Hypersonic plane: New York to LA in less than 12 minutes - rickdale
http://www.cnn.com/2011/US/08/11/hypersonic.aircraft/

======
jerrya
Since it seems the most likely use for this craft or its successors is not as
manned aircraft but as unmanned kinetic bomb, the headline "New York to LA in
less than 12 minutes" seems to tell a story of a different United States than
the one we have now.

------
modernerd
Flight overview and info here:
[http://www.darpa.mil/Our_Work/TTO/Programs/Falcon_HTV-2/Falc...](http://www.darpa.mil/Our_Work/TTO/Programs/Falcon_HTV-2/Falcon_HTV-2.aspx)

Slide with links to video (WMV format) here:
[http://www.darpa.mil/Flight%20Overview%20slide--
UPDATED%20as...](http://www.darpa.mil/Flight%20Overview%20slide--
UPDATED%20as%20of%2029%20Jul%2011.html)

DARPA press release here:
[http://www.darpa.mil/NewsEvents/Releases/2011/2011/08/09_HYP...](http://www.darpa.mil/NewsEvents/Releases/2011/2011/08/09_HYPERSONIC_AIRCRAFT_READY_FOR_LAUNCH.aspx)

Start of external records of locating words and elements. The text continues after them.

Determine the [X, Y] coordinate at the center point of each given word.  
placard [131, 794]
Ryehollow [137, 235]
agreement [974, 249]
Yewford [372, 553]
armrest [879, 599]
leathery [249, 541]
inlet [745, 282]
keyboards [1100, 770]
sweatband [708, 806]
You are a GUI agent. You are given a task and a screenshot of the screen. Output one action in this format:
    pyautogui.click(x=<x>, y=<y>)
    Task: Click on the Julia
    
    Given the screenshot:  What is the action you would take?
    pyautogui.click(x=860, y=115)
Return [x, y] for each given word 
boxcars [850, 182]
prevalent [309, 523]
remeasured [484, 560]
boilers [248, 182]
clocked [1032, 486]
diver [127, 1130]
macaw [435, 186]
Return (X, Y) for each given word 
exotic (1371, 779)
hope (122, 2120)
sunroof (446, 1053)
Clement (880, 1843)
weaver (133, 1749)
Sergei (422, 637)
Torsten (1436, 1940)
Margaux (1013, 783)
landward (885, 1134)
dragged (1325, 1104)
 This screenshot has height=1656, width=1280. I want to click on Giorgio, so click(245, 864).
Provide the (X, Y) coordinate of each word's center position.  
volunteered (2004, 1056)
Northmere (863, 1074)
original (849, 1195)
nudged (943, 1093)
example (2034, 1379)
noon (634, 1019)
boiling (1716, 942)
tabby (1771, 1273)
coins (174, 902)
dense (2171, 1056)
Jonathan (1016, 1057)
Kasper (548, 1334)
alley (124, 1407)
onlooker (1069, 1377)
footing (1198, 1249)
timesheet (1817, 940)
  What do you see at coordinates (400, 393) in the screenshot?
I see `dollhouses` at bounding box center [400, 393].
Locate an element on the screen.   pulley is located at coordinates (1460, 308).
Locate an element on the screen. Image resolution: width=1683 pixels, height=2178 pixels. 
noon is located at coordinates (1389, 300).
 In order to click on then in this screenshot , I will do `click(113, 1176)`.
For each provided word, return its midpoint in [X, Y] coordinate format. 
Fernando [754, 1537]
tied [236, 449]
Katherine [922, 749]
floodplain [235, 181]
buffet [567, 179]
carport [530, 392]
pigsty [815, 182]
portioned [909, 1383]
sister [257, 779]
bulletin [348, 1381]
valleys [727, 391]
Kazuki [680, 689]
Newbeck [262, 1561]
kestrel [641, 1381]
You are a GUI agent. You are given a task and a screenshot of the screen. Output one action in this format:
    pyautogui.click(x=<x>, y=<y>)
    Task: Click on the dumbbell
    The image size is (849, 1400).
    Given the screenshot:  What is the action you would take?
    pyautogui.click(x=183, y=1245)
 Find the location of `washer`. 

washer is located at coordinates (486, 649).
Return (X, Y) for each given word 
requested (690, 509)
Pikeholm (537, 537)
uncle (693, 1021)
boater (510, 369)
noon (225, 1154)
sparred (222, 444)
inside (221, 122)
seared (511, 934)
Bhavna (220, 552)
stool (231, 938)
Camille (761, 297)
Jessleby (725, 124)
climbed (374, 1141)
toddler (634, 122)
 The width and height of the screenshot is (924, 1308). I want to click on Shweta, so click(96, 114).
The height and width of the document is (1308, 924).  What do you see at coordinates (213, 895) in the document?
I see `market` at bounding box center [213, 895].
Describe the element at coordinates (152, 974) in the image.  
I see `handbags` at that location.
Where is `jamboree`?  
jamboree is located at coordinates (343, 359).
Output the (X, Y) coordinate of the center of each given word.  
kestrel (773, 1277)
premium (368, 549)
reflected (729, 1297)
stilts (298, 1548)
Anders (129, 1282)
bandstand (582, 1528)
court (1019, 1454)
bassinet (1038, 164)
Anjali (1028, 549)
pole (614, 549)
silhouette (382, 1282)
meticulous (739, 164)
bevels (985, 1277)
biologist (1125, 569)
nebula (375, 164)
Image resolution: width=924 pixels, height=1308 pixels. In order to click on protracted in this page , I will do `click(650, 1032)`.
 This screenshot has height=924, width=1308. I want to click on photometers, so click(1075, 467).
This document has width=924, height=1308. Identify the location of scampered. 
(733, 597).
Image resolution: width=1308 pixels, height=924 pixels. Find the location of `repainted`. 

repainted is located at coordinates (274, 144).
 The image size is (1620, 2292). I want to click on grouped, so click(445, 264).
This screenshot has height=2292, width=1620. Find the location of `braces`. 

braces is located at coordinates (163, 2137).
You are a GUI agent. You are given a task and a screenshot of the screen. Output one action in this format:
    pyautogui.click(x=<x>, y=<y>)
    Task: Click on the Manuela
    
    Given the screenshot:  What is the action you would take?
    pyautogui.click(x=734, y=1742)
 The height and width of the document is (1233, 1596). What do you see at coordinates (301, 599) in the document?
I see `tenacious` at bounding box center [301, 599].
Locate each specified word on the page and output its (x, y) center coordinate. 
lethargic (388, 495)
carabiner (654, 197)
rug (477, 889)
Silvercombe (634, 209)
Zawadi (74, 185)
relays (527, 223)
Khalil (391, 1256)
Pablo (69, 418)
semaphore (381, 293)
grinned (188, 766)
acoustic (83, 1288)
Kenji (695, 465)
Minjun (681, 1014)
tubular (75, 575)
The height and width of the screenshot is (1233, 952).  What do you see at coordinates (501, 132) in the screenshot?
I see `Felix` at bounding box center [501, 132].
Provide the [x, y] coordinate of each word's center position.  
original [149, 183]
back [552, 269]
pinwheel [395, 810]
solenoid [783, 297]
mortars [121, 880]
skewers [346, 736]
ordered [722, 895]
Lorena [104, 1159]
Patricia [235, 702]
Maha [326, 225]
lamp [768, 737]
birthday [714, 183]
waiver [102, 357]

DARPA twitter account: <https://twitter.com/#!/DARPA_News>

------
ColinWright
Different details in an alternative article submitted here:
<http://news.ycombinator.com/item?id=2873313>

------
smoyer
So your mandatory TSA rape before your flight might last longer than the
flight itself? On the bright side, the baby sitting next to you won't even
have time to start crying.